El país se estremeció con el asesinato de Jaime Esteban Moreno, estudiante de la Universidad de los Andes. La historia tuvo todos los ingredientes para convertirse en uno de los casos más comentados del año: un joven universitario, tres sospechosos, una exreligiosa, un club nocturno y una muerte absurda. Los medios lo tomaron, lo molieron, lo titularon, lo viralizaron. Cada dato se volvió carnada para clicks, cada hipótesis una oportunidad para el morbo.
No dudo de la gravedad del hecho ni del dolor de su familia. Nadie merece morir así. Pero, ¿por qué la muerte de un joven de Los Andes vale más que la de otro? ¿Por qué ese caso debe movilizar a los noticieros, los podcasts, los tuiteros indignados y los editoriales de domingo, mientras otras muertes pasaron inadvertidas?
El 1 de noviembre de 2025, hallaron sin vida a Alejandro Varón Castañeda, egresado de Biología de la Universidad Nacional, dentro del campus. Un cuerpo, en pleno corazón de la universidad pública más grande del país. Las autoridades llegaron, tomaron muestras, y el país pasó la página sin enterarse. Ni cámaras, ni debates televisivos, ni reflexiones editoriales.
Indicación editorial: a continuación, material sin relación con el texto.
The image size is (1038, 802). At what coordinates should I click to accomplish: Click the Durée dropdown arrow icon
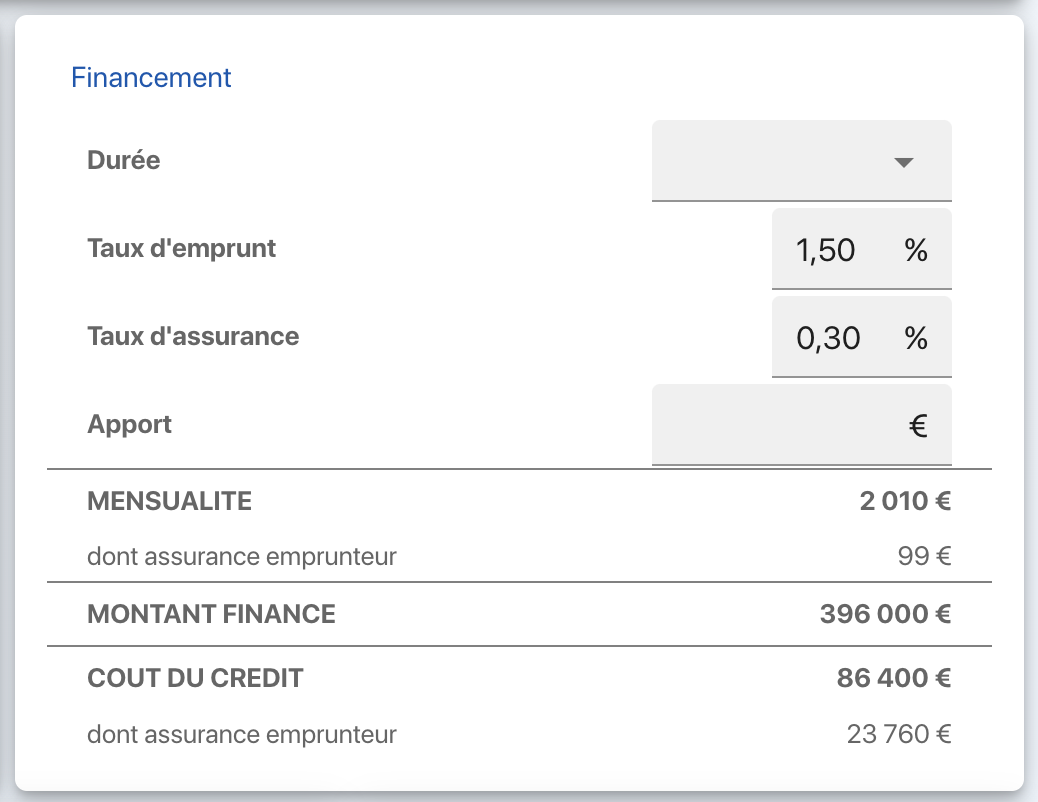904,162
Silencio.
¿La diferencia? ¿El apellido, el estrato y la universidad? El periodismo colombiano construyó una escala de dolor según el nivel socioeconómico de la víctima. Un muerto “de prestigio” se volvió tragedia nacional; uno “de a pie”, estadística policial.
No hablo de una noticia, hablo de un síntoma. De un periodismo que confunde relevancia con rating y empatía con “engagement”. Donde el valor de una vida depende del algoritmo. En vez de indignación, fabricamos espectáculo. En vez de periodismo, vendemos morbo.
El caso Colmenares marcó una generación mediática que aprendió que el dolor vende. Y desde entonces, muchos medios buscan el siguiente “caso Colmenares”. Pero nadie parece buscar la verdad.
Los grandes editores del pasado lo advirtieron. Joseph Pulitzer dijo en 1907: “Una prensa cínica y demagoga formará un pueblo tan depravado como ella misma”. Oliver Stone en 1994 lo resumió sin anestesia: “La noticia ya no es noticia, ahora se trata de morbosidad”. Y A. M. Rosenthal lanzó la pregunta más incómoda de todas: “¿Somos periodistas o recolectores de basura?”.
Un siglo después, las respuestas siguen siendo las mismas.
Como periodista joven, me niego a seguir ese libreto. Creo en un oficio que forma criterio, no adicción. Que conmueve, no manipula. Que cuenta la verdad aunque no venda.
Porque cuando un país llora selectivamente, no solo muestra sus desigualdades: también exhibe su alma. Y el periodismo, que alguna vez fue espejo, hoy se volvió vitrina.